Dazwischen sind Märchen, Lieder und Gedichte gestreut. Bürger, Hebel, die Brüder Grimm, Storm und Rosegger sind die Autoren. Bis heute beeindruckt haben mich als Knirps die vielfältigen Geschichten über Behinderte und Außenseiter. "Der dumme Frieder" z.B. ist so einer, der immer gehänselt wird, sich am Ende aber als Held erweist, oder Arabella, das Zirkuskind, das von den anderen argwöhnisch betrachtet wird. Echte Tearjerker aber sind die Geschichten von den Bethelkindern. So wie die, in der "Mariechen", das Mädchen mit dem riesigen Wasserkopf, und das gehbehinderte "Fritzchen" Weihnachten feiern.

"Im dritten Jahr des großen Krieges lagen in einem Krankenzimmer von Bethel zwei Kinder." Da rührt sich was, bei arbeitsscheuen Hypochondern und anderen lesenden Sentimentalisten. Ab und an kamen mit einem weiteren Blick auf die damalige Alltagswirklichkeit Kriegsverwundete zu Besuch:

Ein blutjunger Bayer [...] hatte ein Bein verloren, dazu fast das ganze Augenlicht, auch sein Leib war schwer zerschossen. Er fragte Mariechen, ob es nicht schrecklich sei, jahraus, jahrein so still liegen zu müssen. "Ach, sagte Mariechen, und ihre helle Stimme schallte durch den ganzen Raum, "man muß eben geduldig sein."

Peter kommt ins Krüppelheim

Jaja, Geduld. Dulden und so weiter - das fand der "junge Bayer" dann auch. Ergreifend. Nicht jammern, weitermachen, Ruhe als erste Bürgerpflicht - so waren sie, die 50er Jahre. Und so wird bald alles wieder sein.

Aber auch das war nur eine Vorbereitung auf den Höhepunkt gegen Ende des Lesebuchs. Was passiert, wenn der Verkehrsteufel zuschlägt, erfährt man nämlich auf drastische Weise in der absoluten histoire verité "Peter kommt ins Krüppelheim". Eine Straßenbahn hat dem unachtsamen Buben die Beine zermalmt, und nun kommt er zu den anderen jungen Leuten ins Josefsheim, erhält ein Holzbein und eine künstliche Hand und muß nun lernen "die linke Hand zu gebrauchen". Bürstenmacher kann er werden oder Anstreicher, Bäcker oder sogar Schlosser. (Oder Pflasterverkäufer.)

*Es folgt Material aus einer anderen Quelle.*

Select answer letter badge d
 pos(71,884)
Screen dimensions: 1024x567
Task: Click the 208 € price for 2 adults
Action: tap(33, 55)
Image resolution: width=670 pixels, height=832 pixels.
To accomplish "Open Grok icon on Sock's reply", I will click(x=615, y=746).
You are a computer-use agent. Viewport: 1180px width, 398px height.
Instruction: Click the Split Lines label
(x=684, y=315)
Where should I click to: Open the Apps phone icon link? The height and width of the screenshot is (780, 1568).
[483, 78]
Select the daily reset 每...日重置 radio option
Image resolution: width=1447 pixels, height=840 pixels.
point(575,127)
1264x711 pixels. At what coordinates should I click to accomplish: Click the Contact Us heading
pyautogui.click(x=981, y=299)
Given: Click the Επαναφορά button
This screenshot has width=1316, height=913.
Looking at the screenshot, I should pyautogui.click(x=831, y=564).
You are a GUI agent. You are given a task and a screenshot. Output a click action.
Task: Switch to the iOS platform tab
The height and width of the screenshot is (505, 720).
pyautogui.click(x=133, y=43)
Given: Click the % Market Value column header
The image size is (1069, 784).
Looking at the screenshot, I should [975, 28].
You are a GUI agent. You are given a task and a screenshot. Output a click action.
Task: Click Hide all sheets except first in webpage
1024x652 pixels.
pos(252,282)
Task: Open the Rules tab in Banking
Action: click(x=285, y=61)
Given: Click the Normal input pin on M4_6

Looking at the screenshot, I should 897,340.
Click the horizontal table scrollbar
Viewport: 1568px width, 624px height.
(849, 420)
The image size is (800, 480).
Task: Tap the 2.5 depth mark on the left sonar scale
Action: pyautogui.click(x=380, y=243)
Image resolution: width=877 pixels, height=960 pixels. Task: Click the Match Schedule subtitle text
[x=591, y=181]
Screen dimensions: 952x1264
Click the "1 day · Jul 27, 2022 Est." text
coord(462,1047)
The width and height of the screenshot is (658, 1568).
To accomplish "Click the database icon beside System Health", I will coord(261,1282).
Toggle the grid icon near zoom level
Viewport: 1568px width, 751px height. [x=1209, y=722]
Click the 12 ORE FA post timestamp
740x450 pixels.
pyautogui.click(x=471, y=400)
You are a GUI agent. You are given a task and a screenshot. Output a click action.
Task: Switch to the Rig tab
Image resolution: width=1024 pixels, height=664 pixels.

Die Schwester führt ihn herum auf dem Klinikgelände, wo er nun leben wird und wo es Wälder, einen kleinen Bauernhof und einen Spielplatz gibt. Bald lacht Peter mit den anderen Kindern, sitzt im Sand und baut einen Tunnel, denn "das geht auch mit einer Hand".

Die Schwester sieht das und freut sich mit; denn sie hat ja nichts lieber als frohe Kinder, die vergessen, daß sie im Krüppelheim sind.

So freut man sich eben, wie man kann. Mein echtes Lesebuch in der Grundschule kam mit seinen öden Geschichten über eine Gärtnerfamilie nie an den grimmigen bunten Tag heran. Ich vergaß es neulich zu erwähnen, als die Bücherliste herumging. Aber Der bunte Tag kommt auf jeden Fall mit auf meine einsame Insel.